At the February Caltrain board meeting, the staff report on CBOSS positive train control showed strong signs of a failing project.

The signs of a project at high risk presented at board at meeting included:

  • a slipped schedule through the end of 2016 (from an original delivery date in 2015 that was still hoped for in September)
  • the custom software deliverables required for the project are consistently late and problematic
  • the contractor has been under-delivering on a continual basis
  • the federal acceptance requirements to define a completed project are still not complete, and continue to shift
  • staff will return with a proposal to continue funding the project through the coming year
  • the federal deadline for positive train control, originally set for last year, has been extended to 2018 at the earliest so there is not an immediate legal requirement to deliver

(Positive Train Control systems are intended to automatically avoid collisions; a federal mandate was imposed after a deadly crash in 2008 between a Metrolink passenger train and Union Pacific Freight Train; but passenger rail systems had been lagging in implementation and congress granted an exception).

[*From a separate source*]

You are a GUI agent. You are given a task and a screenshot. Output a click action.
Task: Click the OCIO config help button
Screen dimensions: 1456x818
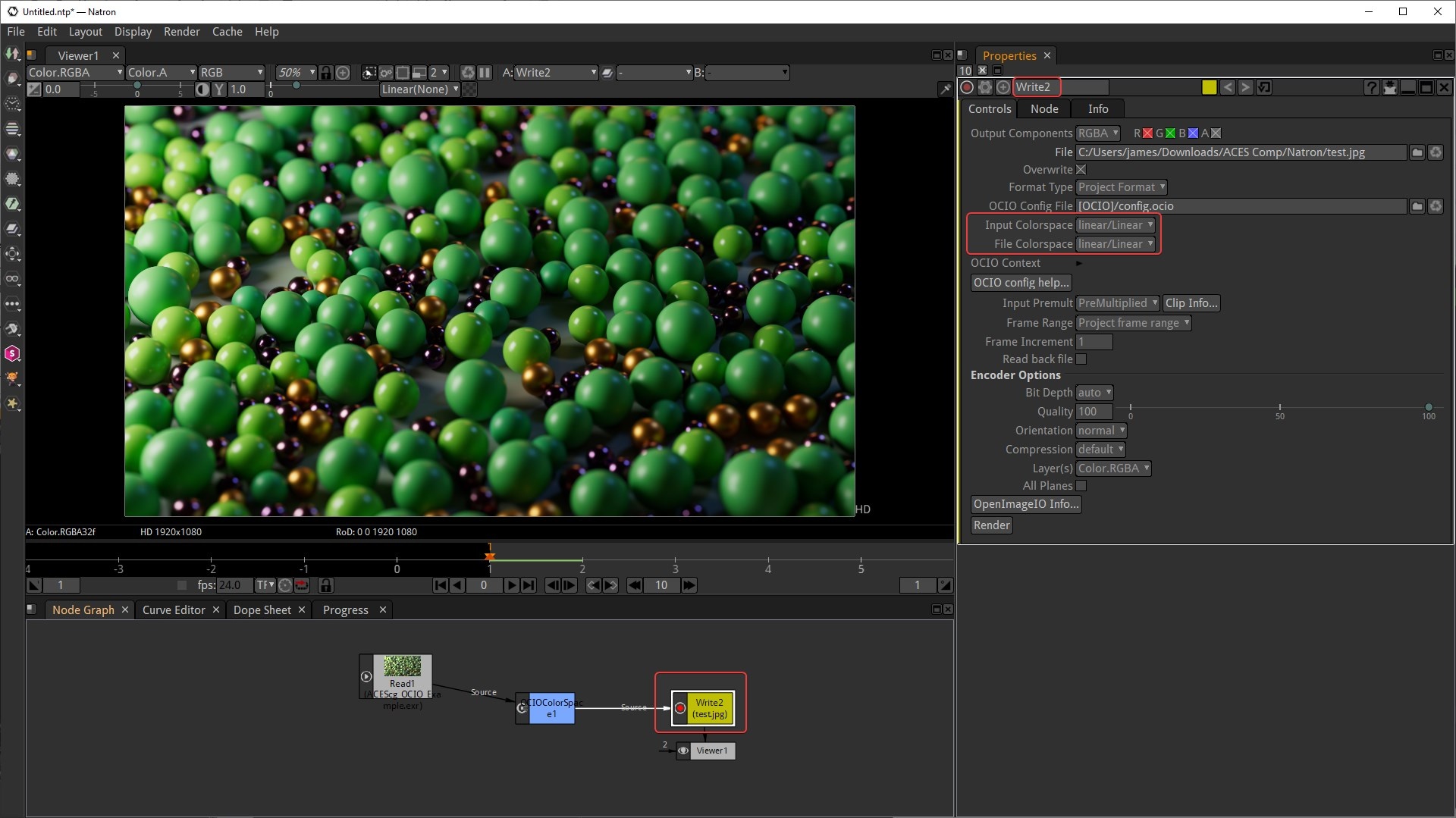1021,283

Part of the underlying problem may be organizational transition with the technology vendor. CBOSS is built on top of GE Signalling’s ITCS product.  GE Signalling was purchased last year by Alstom (a French company), one of the biggest players in the worldwide rail signalling market, with a strong market presence with an alternative technology, ERTMS.  Given the organizational change at the vendor, ITCS may no longer be a strategic priority (or there may be other post-acquisition staffing issues). It’s clear based on results that the teams working on the technology aren’t delivering.

So far, Caltrain has spent $230 million on the project.   Forging ahead with a troubled custom technology project, with underperforming developers and contractors, chasing changing federal requirements, may be a recipe for throwing good money after bad. (Attentive observers had been predicting trouble since the early days of the project).

Since teams on a lagging project are often tempted to believe that one more round of work will fix the problems, it may be time for Caltrain to bring in expert reviewers to evaluate the state of the project and assessing whether it is worth continuing in its current form.

The Caltrain-High Speed Rail Compatibility blog suggests that since the High Speed Rail project needs positive train control, and needs to operate on the Peninsula corridor along with other services including Freight and Amtrak, it might make sense to stop the current project and shift to the technology that HSR will need?


Caltrain staff assert that Caltrain needs to run trains much closer together than HSR, so it has different technical requirements. However, Clem Tiller provides this example of an ERTMS system running  trains 110 seconds apart at 200 km/h (125 mph), almost ten years ago.

Given the signs of a project at high risk, it seems time to get a second opinion on what to do next before spending more money on the current approach.